The Alero was sold either as a 4-door sedan or as a 2-door coupé. It shared its chassis and many parts, including engines, with the Pontiac Grand Am, the other compact N body sedan. All Aleros came in base GX, mid-level GL, or high-end GLS trim; GL trim was split into three levels: 1, 2, and 3.
The Alero experienced minimal changes during its 5-year run. Most of these changes were either in choice of engines or options. In 2003, the Alero's daytime running lights were changed from high-beam to low-beam.

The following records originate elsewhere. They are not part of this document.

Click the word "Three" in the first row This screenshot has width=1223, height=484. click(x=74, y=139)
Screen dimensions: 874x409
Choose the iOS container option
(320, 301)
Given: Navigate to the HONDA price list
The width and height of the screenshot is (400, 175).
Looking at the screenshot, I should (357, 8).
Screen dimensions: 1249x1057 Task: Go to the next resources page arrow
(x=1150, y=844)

The Alero was also sold in select European countries as the Chevrolet Alero, although only available as a sedan. The car still featured its Oldsmobile badges even though sold under the Chevrolet brand, since most European consumers would not recognize what the badge stood for. Chevrolet badges were added to the grille and rear fascia during the 2000 model year. Since the phase-out of the Alero, it was replaced in Europe and Canada by the GM Daewoo-sourced Chevrolet Evanda/Epica.
Alero production ended with a special Final 500 Edition. These last 500 Aleros featured custom graphics inspired by vintage Oldsmobile logos, dark cherry metallic paint, and a plate featuring the car's number out of 500.

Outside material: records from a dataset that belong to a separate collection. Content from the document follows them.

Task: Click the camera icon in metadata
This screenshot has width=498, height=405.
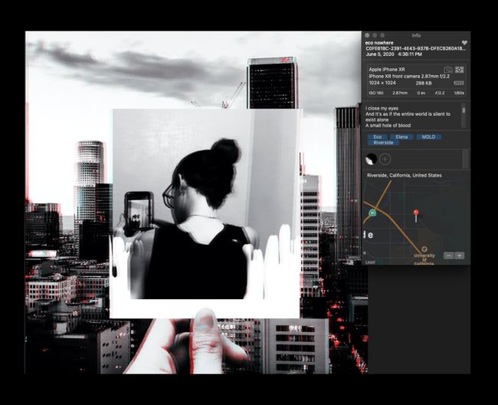Action: [x=448, y=70]
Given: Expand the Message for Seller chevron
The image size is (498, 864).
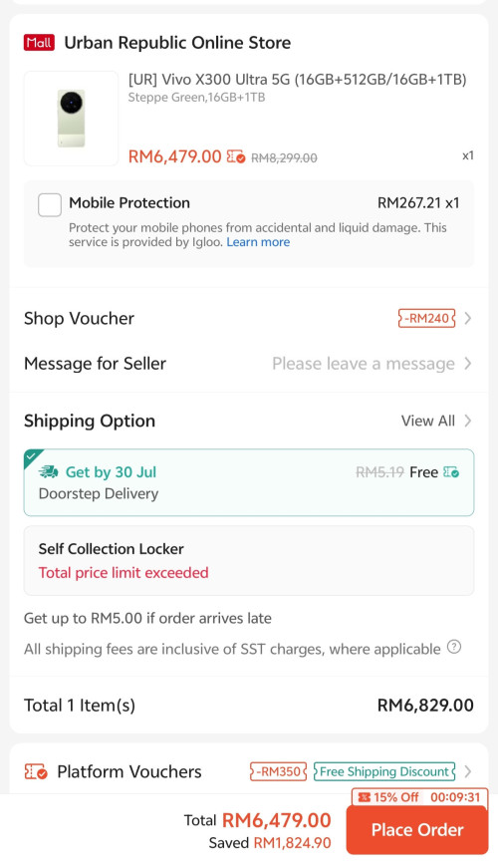Looking at the screenshot, I should 468,364.
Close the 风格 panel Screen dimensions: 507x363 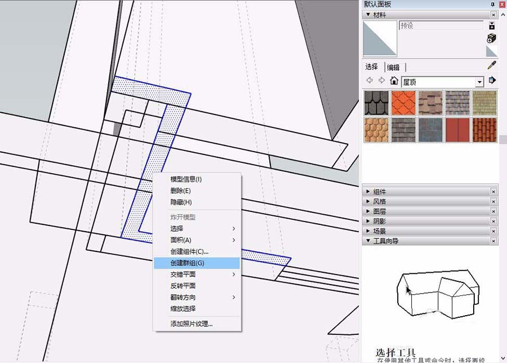(493, 202)
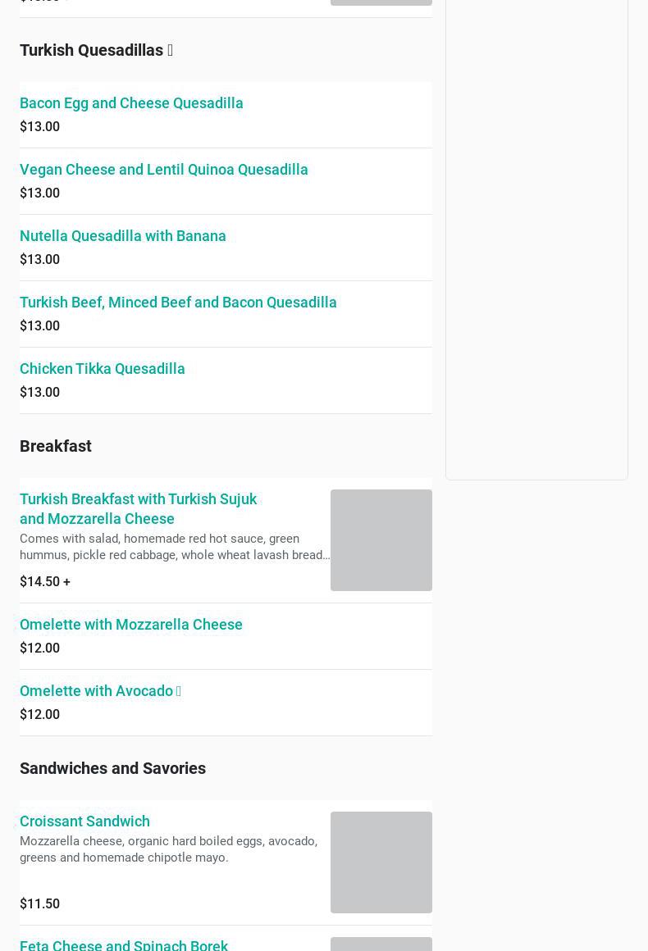Viewport: 648px width, 951px height.
Task: Select Bacon Egg and Cheese Quesadilla
Action: click(x=131, y=103)
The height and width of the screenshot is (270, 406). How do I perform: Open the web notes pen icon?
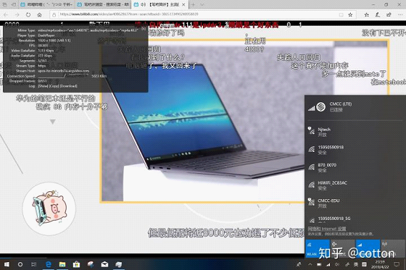377,15
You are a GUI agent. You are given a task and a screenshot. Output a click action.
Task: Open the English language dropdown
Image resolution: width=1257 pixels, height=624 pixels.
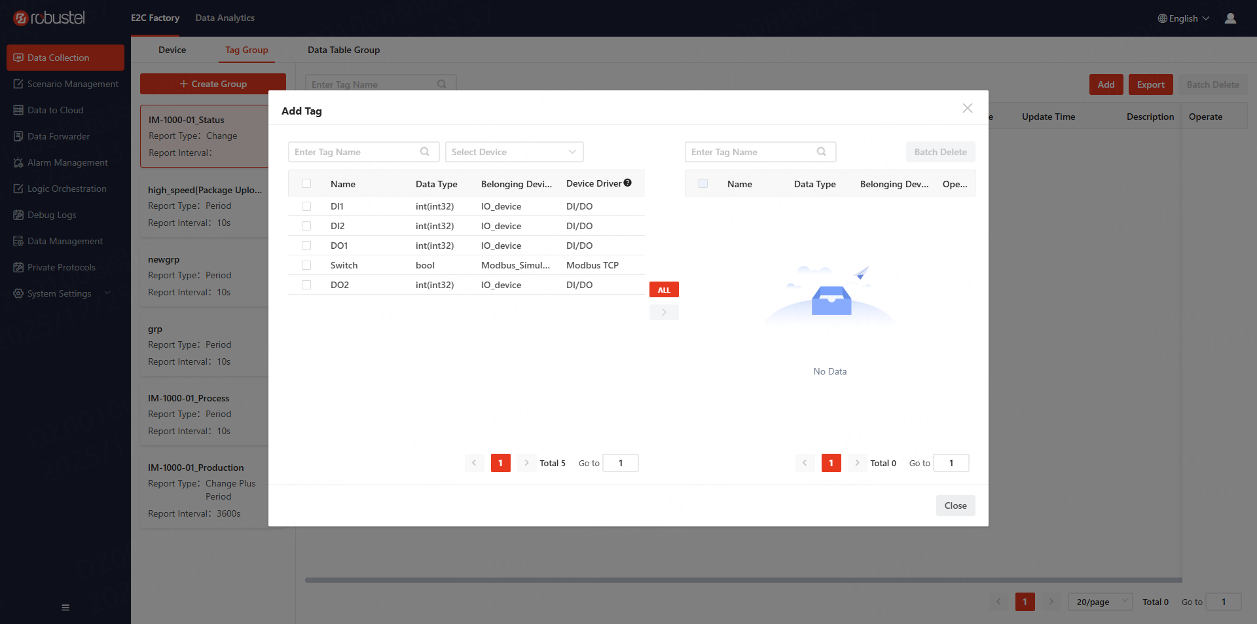(1183, 18)
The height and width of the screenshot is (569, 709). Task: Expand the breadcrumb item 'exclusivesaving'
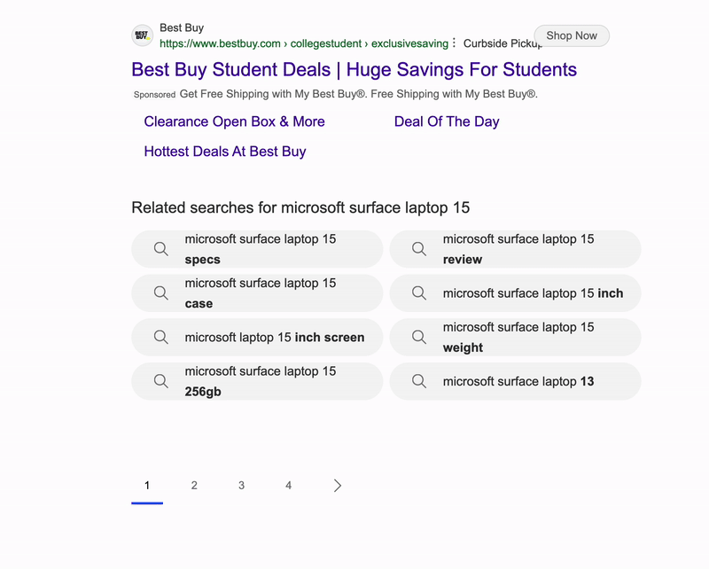(409, 42)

The final Alero Final 500 Edition (#500 of 500), a GLS 4-door, also happened to be the final Oldsmobile ever built, and was signed under its hood by the employees of the General Motors Lansing plant and then given to the R.E. Olds Transportation Museum.

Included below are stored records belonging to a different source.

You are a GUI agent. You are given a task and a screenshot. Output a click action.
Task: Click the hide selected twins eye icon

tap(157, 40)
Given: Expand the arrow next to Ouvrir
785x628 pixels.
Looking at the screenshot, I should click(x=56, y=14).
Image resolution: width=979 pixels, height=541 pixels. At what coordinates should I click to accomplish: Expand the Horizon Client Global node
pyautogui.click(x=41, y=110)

A preview of the planned replacement for the Alero was seen in 2001 with the unveiling of the Oldsmobile O4 concept, designed by Bertone. The car was an open top 4-seater with European styling but some Oldsmobile traits, and powered by the latest Ecotec I4 engine. The name had multiple meanings, including "Oldsmobile 4-Seater" as well as implying the year 2004 as a planned date for production.
Unfortunately, the O4 concept was unveiled a few weeks after General Motors announced that they would be phasing out the Oldsmobile brand, meaning that production possibilities of the O4 would never see reality. Because of this, a second generation Alero was never built and the car was phased out in 2004.